%%
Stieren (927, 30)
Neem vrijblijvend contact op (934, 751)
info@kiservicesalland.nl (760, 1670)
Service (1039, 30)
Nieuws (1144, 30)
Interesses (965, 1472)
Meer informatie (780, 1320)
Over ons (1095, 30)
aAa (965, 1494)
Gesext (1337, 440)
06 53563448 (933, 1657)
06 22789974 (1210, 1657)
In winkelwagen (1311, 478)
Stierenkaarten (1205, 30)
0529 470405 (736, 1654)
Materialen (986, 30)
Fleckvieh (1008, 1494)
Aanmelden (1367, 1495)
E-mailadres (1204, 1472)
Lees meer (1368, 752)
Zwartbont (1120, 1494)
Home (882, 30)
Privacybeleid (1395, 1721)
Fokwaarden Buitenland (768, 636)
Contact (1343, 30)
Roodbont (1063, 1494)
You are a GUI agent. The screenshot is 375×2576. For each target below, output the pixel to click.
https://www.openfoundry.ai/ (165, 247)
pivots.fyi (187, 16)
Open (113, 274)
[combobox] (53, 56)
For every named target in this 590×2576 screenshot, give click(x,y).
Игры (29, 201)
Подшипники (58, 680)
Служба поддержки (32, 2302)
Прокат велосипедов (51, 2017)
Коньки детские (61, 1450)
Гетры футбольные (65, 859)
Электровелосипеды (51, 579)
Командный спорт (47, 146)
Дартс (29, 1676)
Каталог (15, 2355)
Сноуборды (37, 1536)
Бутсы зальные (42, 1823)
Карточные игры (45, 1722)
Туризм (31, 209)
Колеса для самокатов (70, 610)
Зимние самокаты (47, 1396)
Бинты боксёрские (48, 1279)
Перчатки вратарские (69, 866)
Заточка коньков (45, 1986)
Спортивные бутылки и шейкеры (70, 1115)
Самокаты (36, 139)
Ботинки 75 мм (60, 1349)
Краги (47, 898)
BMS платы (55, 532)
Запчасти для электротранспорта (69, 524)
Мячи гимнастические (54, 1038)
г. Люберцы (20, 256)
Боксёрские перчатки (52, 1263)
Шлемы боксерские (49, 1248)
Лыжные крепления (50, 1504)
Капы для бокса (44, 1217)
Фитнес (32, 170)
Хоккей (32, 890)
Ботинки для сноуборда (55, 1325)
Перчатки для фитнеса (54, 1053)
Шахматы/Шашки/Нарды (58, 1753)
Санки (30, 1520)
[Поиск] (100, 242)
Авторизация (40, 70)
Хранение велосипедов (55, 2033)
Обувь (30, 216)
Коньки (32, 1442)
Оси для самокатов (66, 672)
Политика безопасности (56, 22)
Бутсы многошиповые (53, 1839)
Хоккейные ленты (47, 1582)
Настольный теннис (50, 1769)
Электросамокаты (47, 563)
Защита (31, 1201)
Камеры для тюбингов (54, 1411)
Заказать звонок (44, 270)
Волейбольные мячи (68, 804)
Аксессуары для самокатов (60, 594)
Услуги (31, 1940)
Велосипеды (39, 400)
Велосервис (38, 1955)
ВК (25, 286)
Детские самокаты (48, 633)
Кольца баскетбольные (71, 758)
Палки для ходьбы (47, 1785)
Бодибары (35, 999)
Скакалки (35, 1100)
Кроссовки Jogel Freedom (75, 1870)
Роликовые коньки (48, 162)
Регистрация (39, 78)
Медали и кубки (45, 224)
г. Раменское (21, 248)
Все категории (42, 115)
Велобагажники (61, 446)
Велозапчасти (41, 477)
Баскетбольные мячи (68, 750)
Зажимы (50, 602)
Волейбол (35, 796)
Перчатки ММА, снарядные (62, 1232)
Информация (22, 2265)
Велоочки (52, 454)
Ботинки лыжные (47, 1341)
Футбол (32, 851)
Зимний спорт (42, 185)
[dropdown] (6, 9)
%%
> _What is required_
Send back the complete set of entries, exactly as shown above.

> _Result of this exercise_
Stieren (927, 30)
Neem vrijblijvend contact op (934, 751)
info@kiservicesalland.nl (760, 1670)
Service (1039, 30)
Nieuws (1144, 30)
Interesses (965, 1472)
Meer informatie (780, 1320)
Over ons (1095, 30)
aAa (965, 1494)
Gesext (1337, 440)
06 53563448 (933, 1657)
06 22789974 (1210, 1657)
In winkelwagen (1311, 478)
Stierenkaarten (1205, 30)
0529 470405 (736, 1654)
Materialen (986, 30)
Fleckvieh (1008, 1494)
Aanmelden (1367, 1495)
E-mailadres (1204, 1472)
Lees meer (1368, 752)
Zwartbont (1120, 1494)
Home (882, 30)
Privacybeleid (1395, 1721)
Fokwaarden Buitenland (768, 636)
Contact (1343, 30)
Roodbont (1063, 1494)
You are a GUI agent. The screenshot is 375×2576. For each target below, output the pixel to click.
https://www.openfoundry.ai/ (165, 247)
pivots.fyi (187, 16)
Open (113, 274)
[combobox] (53, 56)
For every named target in this 590×2576 screenshot, give click(x,y).
Игры (29, 201)
Подшипники (58, 680)
Служба поддержки (32, 2302)
Прокат велосипедов (51, 2017)
Коньки детские (61, 1450)
Гетры футбольные (65, 859)
Электровелосипеды (51, 579)
Командный спорт (47, 146)
Дартс (29, 1676)
Каталог (15, 2355)
Сноуборды (37, 1536)
Бутсы зальные (42, 1823)
Карточные игры (45, 1722)
Туризм (31, 209)
Колеса для самокатов (70, 610)
Зимние самокаты (47, 1396)
Бинты боксёрские (48, 1279)
Перчатки вратарские (69, 866)
Заточка коньков (45, 1986)
Спортивные бутылки и шейкеры (70, 1115)
Самокаты (36, 139)
Ботинки 75 мм (60, 1349)
Краги (47, 898)
BMS платы (55, 532)
Запчасти для электротранспорта (69, 524)
Мячи гимнастические (54, 1038)
г. Люберцы (20, 256)
Боксёрские перчатки (52, 1263)
Шлемы боксерские (49, 1248)
Лыжные крепления (50, 1504)
Капы для бокса (44, 1217)
Фитнес (32, 170)
Хоккей (32, 890)
Ботинки для сноуборда (55, 1325)
Перчатки для фитнеса (54, 1053)
Шахматы/Шашки/Нарды (58, 1753)
Санки (30, 1520)
[Поиск] (100, 242)
Авторизация (40, 70)
Хранение велосипедов (55, 2033)
Обувь (30, 216)
Коньки (32, 1442)
Оси для самокатов (66, 672)
Политика безопасности (56, 22)
Бутсы многошиповые (53, 1839)
Хоккейные ленты (47, 1582)
Настольный теннис (50, 1769)
Электросамокаты (47, 563)
Защита (31, 1201)
Камеры для тюбингов (54, 1411)
Заказать звонок (44, 270)
Волейбольные мячи (68, 804)
Аксессуары для самокатов (60, 594)
Услуги (31, 1940)
Велосипеды (39, 400)
Велосервис (38, 1955)
ВК (25, 286)
Детские самокаты (48, 633)
Кольца баскетбольные (71, 758)
Палки для ходьбы (47, 1785)
Бодибары (35, 999)
Скакалки (35, 1100)
Кроссовки Jogel Freedom (75, 1870)
Роликовые коньки (48, 162)
Регистрация (39, 78)
Медали и кубки (45, 224)
г. Раменское (21, 248)
Все категории (42, 115)
Велобагажники (61, 446)
Велозапчасти (41, 477)
Баскетбольные мячи (68, 750)
Зажимы (50, 602)
Волейбол (35, 796)
Перчатки ММА, снарядные (62, 1232)
Информация (22, 2265)
Велоочки (52, 454)
Ботинки лыжные (47, 1341)
Футбол (32, 851)
Зимний спорт (42, 185)
[dropdown] (6, 9)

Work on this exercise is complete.